RECORDS TO PROCESS
------------------------------

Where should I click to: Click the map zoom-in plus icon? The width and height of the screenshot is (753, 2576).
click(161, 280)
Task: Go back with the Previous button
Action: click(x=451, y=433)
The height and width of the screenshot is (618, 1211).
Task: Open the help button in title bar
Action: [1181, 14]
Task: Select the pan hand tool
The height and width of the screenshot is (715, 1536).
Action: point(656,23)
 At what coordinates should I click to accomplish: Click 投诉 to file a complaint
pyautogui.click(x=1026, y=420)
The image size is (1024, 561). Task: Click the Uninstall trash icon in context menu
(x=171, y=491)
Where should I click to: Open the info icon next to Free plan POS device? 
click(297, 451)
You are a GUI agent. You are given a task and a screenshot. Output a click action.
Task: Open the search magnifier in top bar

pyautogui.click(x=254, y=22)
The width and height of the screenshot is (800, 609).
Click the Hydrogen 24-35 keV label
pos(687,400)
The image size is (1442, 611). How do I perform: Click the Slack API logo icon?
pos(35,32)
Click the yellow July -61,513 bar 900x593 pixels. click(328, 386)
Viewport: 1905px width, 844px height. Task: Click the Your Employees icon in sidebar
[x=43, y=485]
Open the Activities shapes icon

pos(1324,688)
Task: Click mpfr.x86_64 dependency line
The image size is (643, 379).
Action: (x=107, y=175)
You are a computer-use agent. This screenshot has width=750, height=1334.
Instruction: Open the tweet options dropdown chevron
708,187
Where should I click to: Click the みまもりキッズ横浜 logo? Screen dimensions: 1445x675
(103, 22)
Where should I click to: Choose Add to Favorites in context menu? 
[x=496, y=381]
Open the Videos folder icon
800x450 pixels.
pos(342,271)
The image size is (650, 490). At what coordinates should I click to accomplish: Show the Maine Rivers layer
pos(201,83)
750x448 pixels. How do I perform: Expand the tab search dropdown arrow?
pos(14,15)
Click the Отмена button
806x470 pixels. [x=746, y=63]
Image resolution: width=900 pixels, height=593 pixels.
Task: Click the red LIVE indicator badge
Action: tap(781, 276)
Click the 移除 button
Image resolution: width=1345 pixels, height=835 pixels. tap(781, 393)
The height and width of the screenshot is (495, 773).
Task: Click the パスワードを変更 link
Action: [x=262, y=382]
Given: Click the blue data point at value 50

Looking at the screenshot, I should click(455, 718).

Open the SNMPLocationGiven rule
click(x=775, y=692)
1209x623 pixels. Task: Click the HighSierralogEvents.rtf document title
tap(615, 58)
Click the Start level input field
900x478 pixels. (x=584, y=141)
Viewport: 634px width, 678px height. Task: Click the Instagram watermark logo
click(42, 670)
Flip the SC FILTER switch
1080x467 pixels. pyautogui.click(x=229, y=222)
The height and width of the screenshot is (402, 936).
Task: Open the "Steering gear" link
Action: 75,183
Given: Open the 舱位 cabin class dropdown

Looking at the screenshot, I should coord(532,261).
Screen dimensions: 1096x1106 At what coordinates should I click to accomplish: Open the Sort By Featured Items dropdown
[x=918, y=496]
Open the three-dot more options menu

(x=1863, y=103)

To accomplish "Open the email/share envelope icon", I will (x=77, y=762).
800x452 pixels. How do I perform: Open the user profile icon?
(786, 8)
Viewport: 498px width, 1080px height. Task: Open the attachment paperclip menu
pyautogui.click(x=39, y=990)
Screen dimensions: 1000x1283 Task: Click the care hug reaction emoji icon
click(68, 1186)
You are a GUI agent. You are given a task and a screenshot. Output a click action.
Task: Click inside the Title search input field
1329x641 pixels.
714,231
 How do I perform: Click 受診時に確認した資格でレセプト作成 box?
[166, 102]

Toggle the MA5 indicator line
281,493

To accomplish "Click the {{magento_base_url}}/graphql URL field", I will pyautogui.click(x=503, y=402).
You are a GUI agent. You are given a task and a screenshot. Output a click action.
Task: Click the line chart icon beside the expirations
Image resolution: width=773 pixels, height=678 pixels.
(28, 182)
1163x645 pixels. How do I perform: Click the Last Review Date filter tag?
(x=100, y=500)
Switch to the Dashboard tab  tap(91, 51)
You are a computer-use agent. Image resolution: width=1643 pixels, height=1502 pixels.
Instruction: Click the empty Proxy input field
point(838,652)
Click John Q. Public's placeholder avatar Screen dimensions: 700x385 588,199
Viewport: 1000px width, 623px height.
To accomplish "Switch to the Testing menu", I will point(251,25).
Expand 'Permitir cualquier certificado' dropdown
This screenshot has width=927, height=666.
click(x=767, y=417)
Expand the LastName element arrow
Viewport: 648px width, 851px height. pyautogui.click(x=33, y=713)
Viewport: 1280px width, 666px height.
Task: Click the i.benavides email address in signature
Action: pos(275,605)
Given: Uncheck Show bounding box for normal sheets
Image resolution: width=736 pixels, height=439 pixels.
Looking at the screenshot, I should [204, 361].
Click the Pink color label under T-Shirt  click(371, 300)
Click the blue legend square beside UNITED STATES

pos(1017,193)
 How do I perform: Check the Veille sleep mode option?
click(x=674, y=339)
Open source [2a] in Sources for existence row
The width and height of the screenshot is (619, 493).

------------------------------

ASSIGNED TASK
Only the lines from the one holding "You are a computer-use agent. Image" to the end of the entries above belong in the answer, each copied exactly.

ANSWER FOR THIS EXERCISE
You are a computer-use agent. Image resolution: width=1643 pixels, height=1502 pixels.
Instruction: Click the empty Proxy input field
point(838,652)
Click John Q. Public's placeholder avatar Screen dimensions: 700x385 588,199
Viewport: 1000px width, 623px height.
To accomplish "Switch to the Testing menu", I will point(251,25).
Expand 'Permitir cualquier certificado' dropdown
This screenshot has width=927, height=666.
click(x=767, y=417)
Expand the LastName element arrow
Viewport: 648px width, 851px height. pyautogui.click(x=33, y=713)
Viewport: 1280px width, 666px height.
Task: Click the i.benavides email address in signature
Action: pos(275,605)
Given: Uncheck Show bounding box for normal sheets
Image resolution: width=736 pixels, height=439 pixels.
Looking at the screenshot, I should [204, 361].
Click the Pink color label under T-Shirt  click(371, 300)
Click the blue legend square beside UNITED STATES

pos(1017,193)
 How do I perform: Check the Veille sleep mode option?
click(x=674, y=339)
Open source [2a] in Sources for existence row
The width and height of the screenshot is (619, 493).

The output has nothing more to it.